* Yapılacak iş
Metinde "Fakat kadılardan her" sözleriyle başlayıp "burada mücadele vermekti." sözleriyle biten bölümü, "Şam'a" adını "Dımaşk'a" olarak değiştirerek yeniden yazın.

Fakat kadılardan her biri bir mazeret beyan ederek bu toplantıya gelmedi. Toplantıya katılan fakîhleri münazarada susturan şeyh kınına konulan kılıç gibi hiç değişmeden tekrar mücadele meydanına atıldı. 18 ay hapis yattıktan sonra Şam'a dönmesine müsade edildiği halde Mısır'da kalmayı tercih etti. Burada medreselerde ders, camilerde vaaz verme işine girişti. Serbest bırakıldıktan sonra derhal kendisini hapsettiren hasımlarını af, hakkını helâl ettiğini açıkladı. Diğer taraftan Şam'da bulunan annesine yazdığı içli ve dokunaklı mektupta bir süre Mısır'da kalmak mecburiyetinde olduğunu, ama ilk fırsatta kendisini ziyaret için Şam'a geleceğini ifade etti, ondan hayır dua istedi (Bu mektup için bk. İbn Kesir, XIV. İbn Abdülhâdi, s. 170.). Mısır'da kalışının sebebi büyük dâvası; uğrunda biraz da burada mücadele vermekti.

* Verilen malzeme
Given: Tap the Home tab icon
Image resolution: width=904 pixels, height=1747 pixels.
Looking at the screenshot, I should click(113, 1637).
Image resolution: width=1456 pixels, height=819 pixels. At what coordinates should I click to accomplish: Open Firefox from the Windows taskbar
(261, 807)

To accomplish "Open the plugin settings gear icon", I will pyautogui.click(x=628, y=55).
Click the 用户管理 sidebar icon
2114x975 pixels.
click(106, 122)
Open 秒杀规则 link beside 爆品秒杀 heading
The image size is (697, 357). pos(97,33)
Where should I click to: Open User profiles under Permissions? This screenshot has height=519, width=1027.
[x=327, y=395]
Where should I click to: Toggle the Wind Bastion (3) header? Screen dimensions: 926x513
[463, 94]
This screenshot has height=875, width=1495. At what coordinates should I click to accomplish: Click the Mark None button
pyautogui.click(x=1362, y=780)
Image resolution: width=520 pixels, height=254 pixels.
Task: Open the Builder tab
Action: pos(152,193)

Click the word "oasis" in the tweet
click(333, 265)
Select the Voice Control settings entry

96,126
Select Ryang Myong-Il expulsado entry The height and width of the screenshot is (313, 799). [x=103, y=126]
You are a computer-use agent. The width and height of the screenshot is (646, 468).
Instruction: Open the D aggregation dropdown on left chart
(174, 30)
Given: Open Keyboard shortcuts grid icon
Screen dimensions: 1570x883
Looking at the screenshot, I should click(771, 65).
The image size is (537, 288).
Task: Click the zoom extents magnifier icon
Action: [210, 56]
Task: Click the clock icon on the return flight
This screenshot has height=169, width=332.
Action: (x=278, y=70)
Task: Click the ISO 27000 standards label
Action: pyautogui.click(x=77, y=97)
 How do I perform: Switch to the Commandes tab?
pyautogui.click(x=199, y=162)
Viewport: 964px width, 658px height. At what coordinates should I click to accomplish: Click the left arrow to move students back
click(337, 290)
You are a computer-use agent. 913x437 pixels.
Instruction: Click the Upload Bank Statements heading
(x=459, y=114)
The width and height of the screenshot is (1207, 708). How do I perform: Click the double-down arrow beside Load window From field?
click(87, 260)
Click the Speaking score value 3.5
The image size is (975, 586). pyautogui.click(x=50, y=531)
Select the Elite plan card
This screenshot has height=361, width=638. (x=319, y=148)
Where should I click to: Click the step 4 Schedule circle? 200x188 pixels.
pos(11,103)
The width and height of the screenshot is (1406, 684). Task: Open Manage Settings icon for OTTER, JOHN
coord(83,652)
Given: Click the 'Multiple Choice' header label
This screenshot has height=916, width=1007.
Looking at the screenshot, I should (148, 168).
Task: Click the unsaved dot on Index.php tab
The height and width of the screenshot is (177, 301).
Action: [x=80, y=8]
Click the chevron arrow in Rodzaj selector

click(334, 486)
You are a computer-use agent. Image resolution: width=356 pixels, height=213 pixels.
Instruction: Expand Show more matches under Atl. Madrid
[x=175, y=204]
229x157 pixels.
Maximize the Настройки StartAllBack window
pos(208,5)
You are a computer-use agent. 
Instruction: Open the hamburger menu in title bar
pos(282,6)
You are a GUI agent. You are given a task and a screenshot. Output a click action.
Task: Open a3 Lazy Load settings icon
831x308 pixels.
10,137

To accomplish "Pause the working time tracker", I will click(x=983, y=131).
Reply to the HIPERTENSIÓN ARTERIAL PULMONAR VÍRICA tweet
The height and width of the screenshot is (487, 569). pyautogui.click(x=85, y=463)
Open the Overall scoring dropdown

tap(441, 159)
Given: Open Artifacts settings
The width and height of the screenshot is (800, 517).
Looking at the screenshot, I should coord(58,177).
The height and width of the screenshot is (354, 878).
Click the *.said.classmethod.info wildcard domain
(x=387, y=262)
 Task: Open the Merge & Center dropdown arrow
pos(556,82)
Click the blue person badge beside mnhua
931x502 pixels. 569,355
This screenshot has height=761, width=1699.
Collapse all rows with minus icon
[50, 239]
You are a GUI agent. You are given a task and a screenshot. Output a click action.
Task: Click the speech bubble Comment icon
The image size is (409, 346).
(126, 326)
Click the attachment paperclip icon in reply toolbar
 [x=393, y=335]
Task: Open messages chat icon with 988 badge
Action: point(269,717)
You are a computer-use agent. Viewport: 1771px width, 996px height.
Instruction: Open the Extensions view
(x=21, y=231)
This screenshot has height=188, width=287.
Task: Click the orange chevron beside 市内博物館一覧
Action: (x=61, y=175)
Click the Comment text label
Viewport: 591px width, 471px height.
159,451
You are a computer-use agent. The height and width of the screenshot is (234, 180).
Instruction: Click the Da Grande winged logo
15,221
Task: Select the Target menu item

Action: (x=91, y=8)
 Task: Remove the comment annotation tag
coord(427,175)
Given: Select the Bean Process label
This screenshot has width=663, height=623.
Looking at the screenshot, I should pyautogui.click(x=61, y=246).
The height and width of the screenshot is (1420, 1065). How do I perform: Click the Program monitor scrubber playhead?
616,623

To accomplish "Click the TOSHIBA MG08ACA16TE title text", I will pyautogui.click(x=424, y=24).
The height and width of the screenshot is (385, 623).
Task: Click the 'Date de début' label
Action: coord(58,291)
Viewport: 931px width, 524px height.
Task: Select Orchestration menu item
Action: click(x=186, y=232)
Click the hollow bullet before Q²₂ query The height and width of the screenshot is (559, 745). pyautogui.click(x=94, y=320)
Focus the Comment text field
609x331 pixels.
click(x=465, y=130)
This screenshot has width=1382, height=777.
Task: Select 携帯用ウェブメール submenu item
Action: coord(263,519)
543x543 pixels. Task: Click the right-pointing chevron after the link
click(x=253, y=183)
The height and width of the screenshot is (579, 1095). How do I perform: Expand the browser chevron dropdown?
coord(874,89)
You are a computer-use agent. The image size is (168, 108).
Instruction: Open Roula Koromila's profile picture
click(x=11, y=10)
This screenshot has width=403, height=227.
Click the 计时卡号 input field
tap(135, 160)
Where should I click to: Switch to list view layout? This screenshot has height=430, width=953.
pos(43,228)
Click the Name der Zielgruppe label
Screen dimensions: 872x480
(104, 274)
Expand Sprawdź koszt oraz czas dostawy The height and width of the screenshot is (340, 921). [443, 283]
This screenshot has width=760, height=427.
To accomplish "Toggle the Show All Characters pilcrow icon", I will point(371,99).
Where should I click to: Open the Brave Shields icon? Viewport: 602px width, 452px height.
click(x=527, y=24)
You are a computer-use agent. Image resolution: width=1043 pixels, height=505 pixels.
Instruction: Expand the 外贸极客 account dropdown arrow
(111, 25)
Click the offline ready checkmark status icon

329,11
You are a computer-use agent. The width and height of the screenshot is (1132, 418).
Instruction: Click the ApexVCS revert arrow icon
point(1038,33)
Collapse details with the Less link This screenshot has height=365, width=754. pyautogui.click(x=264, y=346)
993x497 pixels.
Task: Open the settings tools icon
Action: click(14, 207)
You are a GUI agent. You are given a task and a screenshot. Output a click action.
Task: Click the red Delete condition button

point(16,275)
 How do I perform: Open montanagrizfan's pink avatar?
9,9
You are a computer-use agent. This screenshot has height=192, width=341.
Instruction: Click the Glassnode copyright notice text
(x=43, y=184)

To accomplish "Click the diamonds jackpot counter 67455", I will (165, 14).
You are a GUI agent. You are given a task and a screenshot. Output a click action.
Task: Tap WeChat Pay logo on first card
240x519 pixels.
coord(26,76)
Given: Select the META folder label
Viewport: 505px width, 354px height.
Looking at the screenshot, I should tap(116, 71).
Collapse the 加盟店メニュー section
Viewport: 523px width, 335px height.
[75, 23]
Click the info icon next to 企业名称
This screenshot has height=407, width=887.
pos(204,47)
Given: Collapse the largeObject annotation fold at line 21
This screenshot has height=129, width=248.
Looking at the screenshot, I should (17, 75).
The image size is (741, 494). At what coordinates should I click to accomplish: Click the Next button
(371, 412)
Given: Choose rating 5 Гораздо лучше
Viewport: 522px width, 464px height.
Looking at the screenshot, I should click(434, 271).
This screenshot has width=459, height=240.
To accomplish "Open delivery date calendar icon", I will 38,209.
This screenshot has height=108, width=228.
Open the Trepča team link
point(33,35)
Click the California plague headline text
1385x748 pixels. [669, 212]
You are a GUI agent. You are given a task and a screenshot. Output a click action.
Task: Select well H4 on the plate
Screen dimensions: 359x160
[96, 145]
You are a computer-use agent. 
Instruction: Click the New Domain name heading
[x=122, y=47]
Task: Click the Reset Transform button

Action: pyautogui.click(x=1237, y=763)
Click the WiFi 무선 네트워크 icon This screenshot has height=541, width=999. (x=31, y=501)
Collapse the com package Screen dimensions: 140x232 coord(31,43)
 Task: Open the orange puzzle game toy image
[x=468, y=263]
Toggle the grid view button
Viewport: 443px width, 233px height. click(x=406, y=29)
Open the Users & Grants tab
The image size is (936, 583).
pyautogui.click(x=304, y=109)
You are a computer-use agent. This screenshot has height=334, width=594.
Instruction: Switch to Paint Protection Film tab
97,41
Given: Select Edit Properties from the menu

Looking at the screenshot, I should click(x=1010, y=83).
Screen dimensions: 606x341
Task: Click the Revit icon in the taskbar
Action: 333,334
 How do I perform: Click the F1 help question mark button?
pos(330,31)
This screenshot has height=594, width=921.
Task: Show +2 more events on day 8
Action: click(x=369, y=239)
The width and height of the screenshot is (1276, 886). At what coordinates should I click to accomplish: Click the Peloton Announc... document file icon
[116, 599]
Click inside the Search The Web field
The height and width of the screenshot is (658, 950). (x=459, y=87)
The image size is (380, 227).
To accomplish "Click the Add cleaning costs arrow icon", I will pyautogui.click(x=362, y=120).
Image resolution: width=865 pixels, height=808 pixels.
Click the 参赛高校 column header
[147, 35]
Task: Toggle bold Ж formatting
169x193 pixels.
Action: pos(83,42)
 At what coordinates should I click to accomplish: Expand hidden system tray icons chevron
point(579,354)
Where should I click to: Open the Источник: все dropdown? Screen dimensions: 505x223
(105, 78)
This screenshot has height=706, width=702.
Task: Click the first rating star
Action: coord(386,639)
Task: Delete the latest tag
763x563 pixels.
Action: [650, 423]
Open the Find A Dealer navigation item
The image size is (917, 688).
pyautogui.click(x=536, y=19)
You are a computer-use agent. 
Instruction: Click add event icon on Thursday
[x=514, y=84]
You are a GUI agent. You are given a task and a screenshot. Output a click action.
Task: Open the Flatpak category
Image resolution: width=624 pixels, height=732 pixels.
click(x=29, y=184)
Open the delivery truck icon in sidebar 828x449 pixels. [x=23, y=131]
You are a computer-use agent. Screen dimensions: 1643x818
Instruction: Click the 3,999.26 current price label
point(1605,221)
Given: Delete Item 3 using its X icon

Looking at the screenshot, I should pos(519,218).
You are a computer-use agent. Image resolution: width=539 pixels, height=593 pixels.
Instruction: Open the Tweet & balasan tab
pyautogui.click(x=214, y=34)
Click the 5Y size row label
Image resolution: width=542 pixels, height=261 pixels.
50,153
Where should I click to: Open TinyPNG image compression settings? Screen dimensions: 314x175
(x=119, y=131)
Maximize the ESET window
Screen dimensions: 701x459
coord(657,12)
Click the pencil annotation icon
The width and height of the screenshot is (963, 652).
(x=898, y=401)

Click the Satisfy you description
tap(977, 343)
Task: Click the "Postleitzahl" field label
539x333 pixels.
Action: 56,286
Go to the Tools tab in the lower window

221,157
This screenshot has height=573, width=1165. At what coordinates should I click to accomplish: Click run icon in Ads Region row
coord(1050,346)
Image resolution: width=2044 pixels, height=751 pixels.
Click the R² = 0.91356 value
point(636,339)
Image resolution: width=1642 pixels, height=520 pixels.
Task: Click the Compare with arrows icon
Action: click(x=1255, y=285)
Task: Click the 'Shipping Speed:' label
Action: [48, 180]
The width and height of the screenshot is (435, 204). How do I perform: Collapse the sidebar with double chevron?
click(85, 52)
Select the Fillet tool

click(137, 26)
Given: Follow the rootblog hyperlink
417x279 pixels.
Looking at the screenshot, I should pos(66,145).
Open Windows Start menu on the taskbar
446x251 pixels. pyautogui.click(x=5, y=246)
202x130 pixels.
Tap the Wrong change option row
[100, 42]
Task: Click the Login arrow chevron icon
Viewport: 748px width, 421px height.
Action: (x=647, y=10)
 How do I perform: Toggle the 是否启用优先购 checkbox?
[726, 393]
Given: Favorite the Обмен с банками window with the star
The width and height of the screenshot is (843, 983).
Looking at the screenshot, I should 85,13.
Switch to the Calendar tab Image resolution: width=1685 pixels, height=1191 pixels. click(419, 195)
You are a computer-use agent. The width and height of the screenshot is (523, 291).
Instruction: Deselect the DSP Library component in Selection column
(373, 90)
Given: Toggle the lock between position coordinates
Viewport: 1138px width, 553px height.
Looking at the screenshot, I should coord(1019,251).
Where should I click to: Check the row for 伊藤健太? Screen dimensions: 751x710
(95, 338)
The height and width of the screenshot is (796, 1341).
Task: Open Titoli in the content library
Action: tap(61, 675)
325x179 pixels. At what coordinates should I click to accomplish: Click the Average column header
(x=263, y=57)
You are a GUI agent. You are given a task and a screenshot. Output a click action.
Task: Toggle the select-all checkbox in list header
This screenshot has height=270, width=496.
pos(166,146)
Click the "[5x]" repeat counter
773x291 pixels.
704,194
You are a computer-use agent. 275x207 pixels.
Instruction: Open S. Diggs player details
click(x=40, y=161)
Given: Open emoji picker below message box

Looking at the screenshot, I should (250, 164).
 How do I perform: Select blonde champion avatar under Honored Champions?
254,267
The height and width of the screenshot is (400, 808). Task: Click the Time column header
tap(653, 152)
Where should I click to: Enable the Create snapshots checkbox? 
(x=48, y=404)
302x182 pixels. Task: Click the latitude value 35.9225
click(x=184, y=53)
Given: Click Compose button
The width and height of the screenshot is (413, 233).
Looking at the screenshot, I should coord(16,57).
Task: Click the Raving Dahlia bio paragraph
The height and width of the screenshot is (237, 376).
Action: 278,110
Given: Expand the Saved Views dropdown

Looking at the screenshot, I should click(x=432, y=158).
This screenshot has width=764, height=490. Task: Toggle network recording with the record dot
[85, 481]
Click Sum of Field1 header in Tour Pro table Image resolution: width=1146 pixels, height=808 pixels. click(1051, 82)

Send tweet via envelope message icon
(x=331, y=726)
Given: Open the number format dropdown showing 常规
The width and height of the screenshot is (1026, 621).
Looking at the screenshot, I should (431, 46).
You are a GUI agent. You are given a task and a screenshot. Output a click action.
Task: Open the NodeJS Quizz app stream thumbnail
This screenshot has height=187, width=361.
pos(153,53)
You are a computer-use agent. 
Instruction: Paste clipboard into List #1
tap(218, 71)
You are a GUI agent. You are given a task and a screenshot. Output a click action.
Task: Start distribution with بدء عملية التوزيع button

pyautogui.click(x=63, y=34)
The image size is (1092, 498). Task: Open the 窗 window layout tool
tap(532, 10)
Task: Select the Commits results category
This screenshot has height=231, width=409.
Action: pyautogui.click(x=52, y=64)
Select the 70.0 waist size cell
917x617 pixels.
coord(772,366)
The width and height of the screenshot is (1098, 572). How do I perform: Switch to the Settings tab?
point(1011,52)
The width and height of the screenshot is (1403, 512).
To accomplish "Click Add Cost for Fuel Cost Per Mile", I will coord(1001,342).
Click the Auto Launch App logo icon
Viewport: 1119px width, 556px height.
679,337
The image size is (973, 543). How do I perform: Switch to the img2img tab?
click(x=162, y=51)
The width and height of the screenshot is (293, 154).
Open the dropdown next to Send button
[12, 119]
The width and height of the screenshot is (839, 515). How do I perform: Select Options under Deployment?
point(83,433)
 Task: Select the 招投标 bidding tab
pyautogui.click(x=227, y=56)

* Alıştırma cevabı
Fakat kadılardan her biri bir mazeret beyan ederek bu toplantıya gelmedi. Toplantıya katılan fakîhleri münazarada susturan şeyh kınına konulan kılıç gibi hiç değişmeden tekrar mücadele meydanına atıldı. 18 ay hapis yattıktan sonra Dımaşk'a dönmesine müsade edildiği halde Mısır'da kalmayı tercih etti. Burada medreselerde ders, camilerde vaaz verme işine girişti. Serbest bırakıldıktan sonra derhal kendisini hapsettiren hasımlarını af, hakkını helâl ettiğini açıkladı. Diğer taraftan Şam'da bulunan annesine yazdığı içli ve dokunaklı mektupta bir süre Mısır'da kalmak mecburiyetinde olduğunu, ama ilk fırsatta kendisini ziyaret için Dımaşk'a geleceğini ifade etti, ondan hayır dua istedi (Bu mektup için bk. İbn Kesir, XIV. İbn Abdülhâdi, s. 170.). Mısır'da kalışının sebebi büyük dâvası; uğrunda biraz da burada mücadele vermekti.